For ourselves we have more efficient production and another opportunity to grow our market.
KBA has proved itself to us a press manufacturer capable of delivering exactly what we require, capable of understanding our needs and capable of being our partner in our growth." KBA said that Wah Sang's customer list is a who's who of the world's major electronic products manufacturers, with Brother, Philips, Canon, IBM, Sony, Toshiba, Ricoh, Minolta, Sharp, Kodak, NEC, Samsung, Sanyo, JVC and Epson, amongst the manufacturers for which the company produces packaging.
Lam added: "Our customers stay with us because we deliver the highest quality products and processes.
A substantial part of this is our offset printing, for which KBA has proved to be an excellent partner." The company has operated two KBA Rapida medium-format presses as the centrepiece of its offset printing production for some time.
The Wah Sang company has come full circle in recent years.
It moved from China to Hong Kong 45 years ago and with a workforce of three people owner Lam Pak Cheung opened his box making business on Kowloon, with each box made by hand.
Then, 17 years ago it moved back from Hong Kong to China, in to the new economic zone of Shenzhen.
The Wah Sang company is now very different, with 1,000 employees producing packaging in three shifts 24 hours-a-day, seven days-a-week.
Wah sang is now run by Christine Lam, the daughter of Lam Pak Cheung.
During the years in Hong Kong the business grew and its activities expanded, at one point it was making most of the playing cards the enthusiastic gambling population of Hong Kong was using.
The company also developed packaging for Hong Kong Chinese to mail back goods that were in short supply in China, such as light bulbs and even oil.
Christine Lam said: "My father was always very careful with the business, taking things one step at a time.
Every seven or eight years he would move in to a new larger factory.

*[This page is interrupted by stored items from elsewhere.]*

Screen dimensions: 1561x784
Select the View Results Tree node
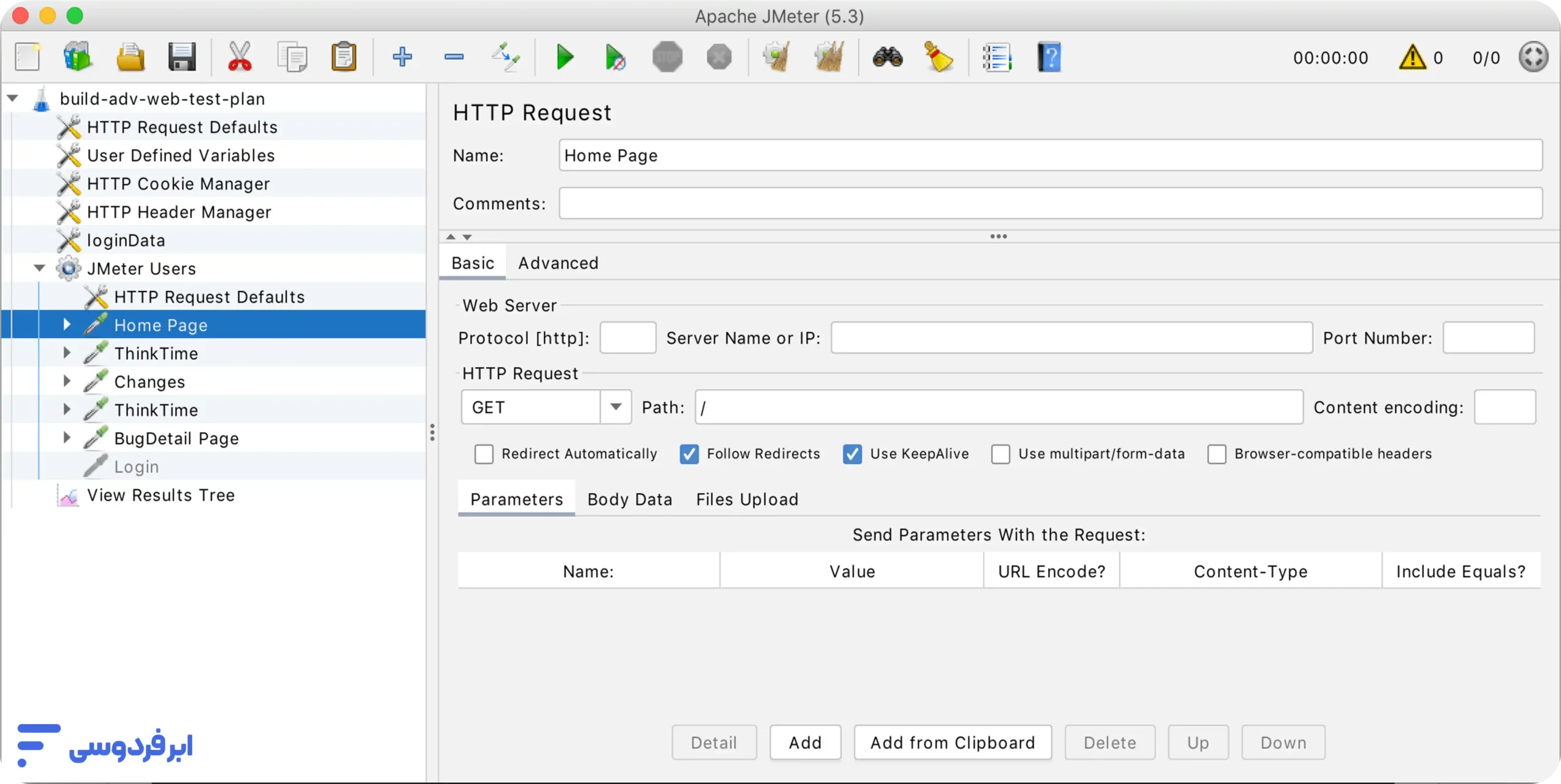pos(161,495)
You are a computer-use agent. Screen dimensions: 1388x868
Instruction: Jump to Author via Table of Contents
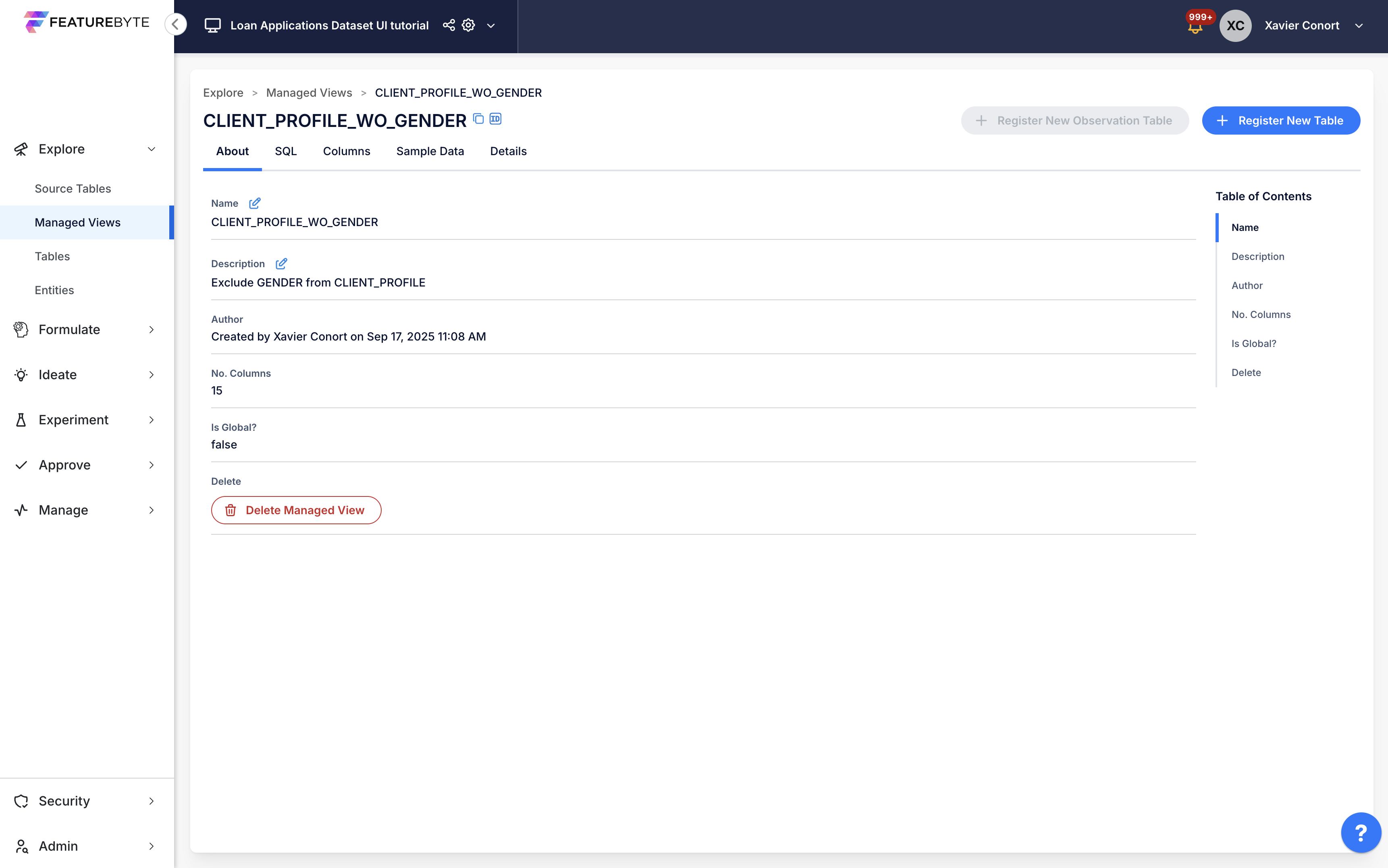pos(1247,285)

He was, though, a pioneer, always looking at new ways to provide solutions for his customers, and I like to think that the company I have today is the same, we believe in customer service going beyond the basics and on to providing our customers with proactive solutions to help their businesses." Whilst Hong Kong boomed in the 1970s and 1980s, by the time the 1990s came around land and labour had both become relatively expensive, so many of Wah Sang's major customers were beginning to make the move over the border in to China, where land and labour were both available in plenty for new businesses.
Lam said: "Our customers told us they were moving and asked us to move with them, a move which made sense for us for the same reasons that attracted them.
There was little in the way of space limitation." Wah Sang began as a box maker, with its own corrugating machines using direct flexo printing, but had begun to use offset printing in Hong Kong.
Today 60 per cent of the company's activity is in corrugating, the company has two complete corrugated production lines, but a growing amount of its work is offset printing.
Currently 40 per cent of the company's activity is in offset printing, with KBA the press manufacturer of choice.